→ **EXERCISE GOAL**
Below this line are records; write out exactly the lines from the one containing "This screenshot has height=736, width=1306." through the one containing "This screenshot has height=545, width=790.", with the pictures left out.

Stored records
◇ ◇ ◇ ◇ ◇

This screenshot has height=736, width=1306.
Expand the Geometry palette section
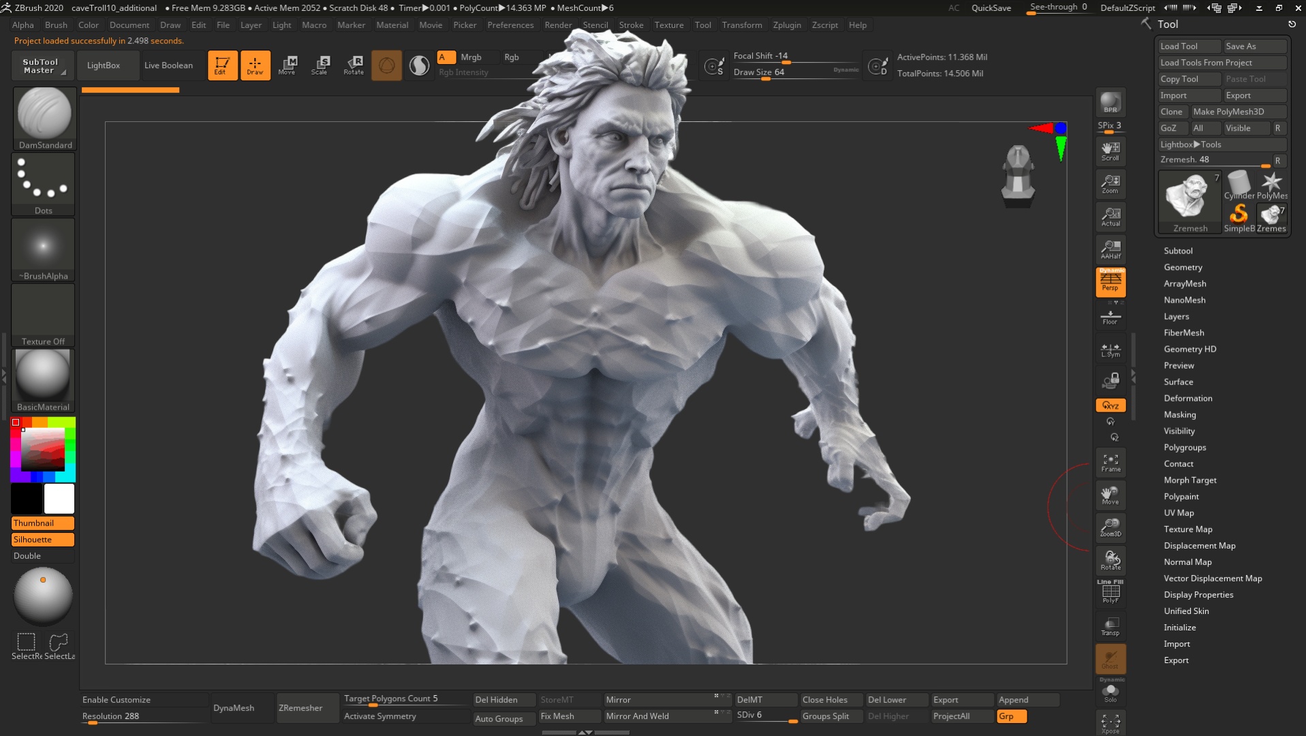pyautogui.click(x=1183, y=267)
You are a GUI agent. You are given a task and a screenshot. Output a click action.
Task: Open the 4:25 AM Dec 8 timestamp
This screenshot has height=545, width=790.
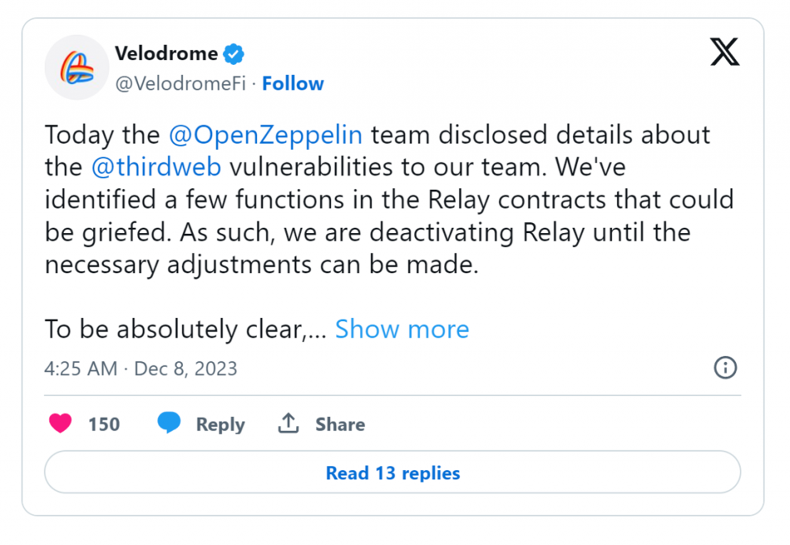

◇ ◇ ◇ ◇ ◇

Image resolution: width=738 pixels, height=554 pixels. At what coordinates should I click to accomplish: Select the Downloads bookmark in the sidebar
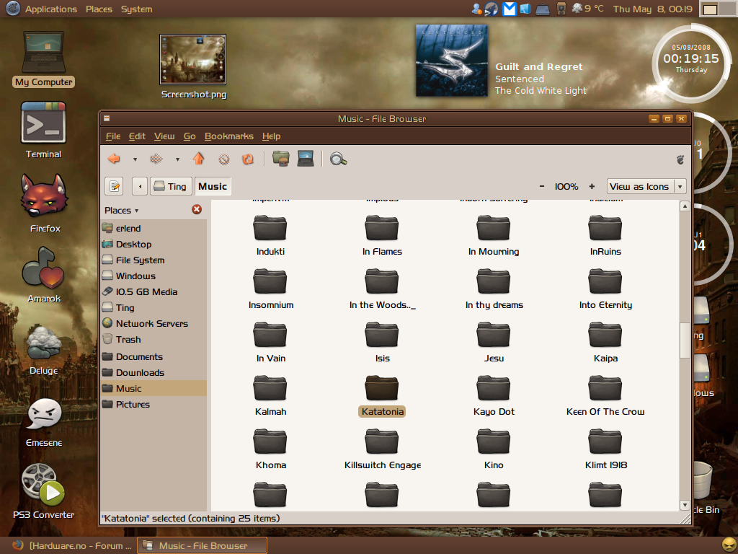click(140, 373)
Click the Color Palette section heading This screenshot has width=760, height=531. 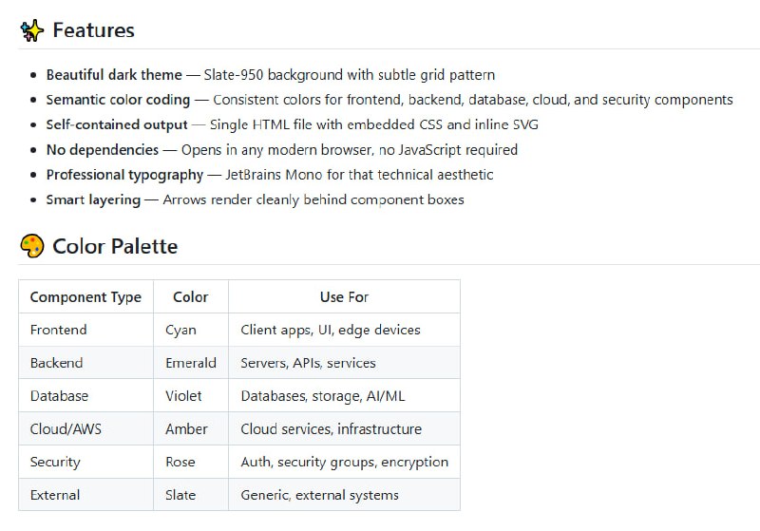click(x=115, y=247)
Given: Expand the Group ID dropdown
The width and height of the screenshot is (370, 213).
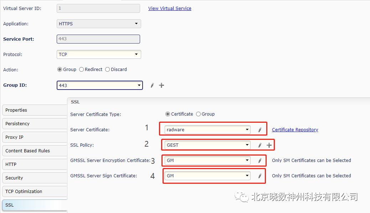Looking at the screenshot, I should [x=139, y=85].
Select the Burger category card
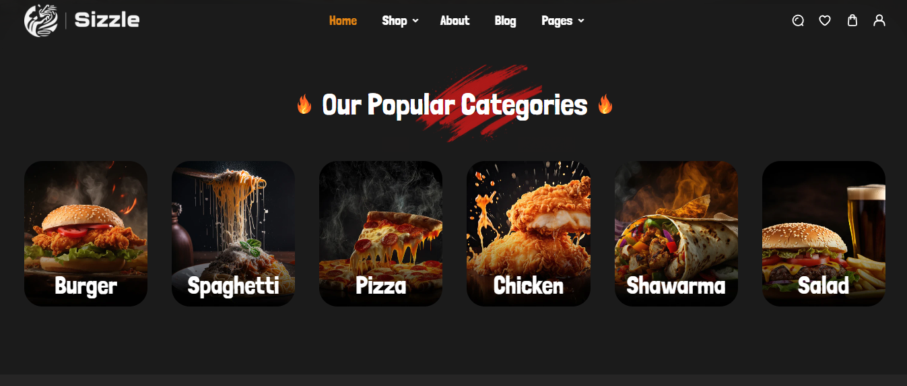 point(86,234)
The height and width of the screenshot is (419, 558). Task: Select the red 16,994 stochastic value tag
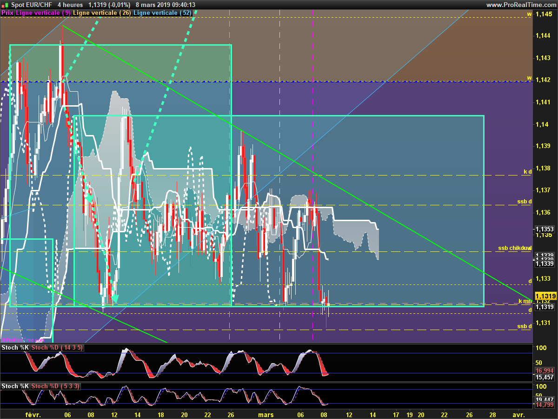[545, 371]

◇ ◇ ◇ ◇ ◇

→ **ANSWER SECTION**
This screenshot has height=736, width=1306.
Expand the Geometry palette section
pyautogui.click(x=1183, y=267)
You are a GUI agent. You are given a task and a screenshot. Output a click action.
Task: Open the 4:25 AM Dec 8 timestamp
This screenshot has height=545, width=790.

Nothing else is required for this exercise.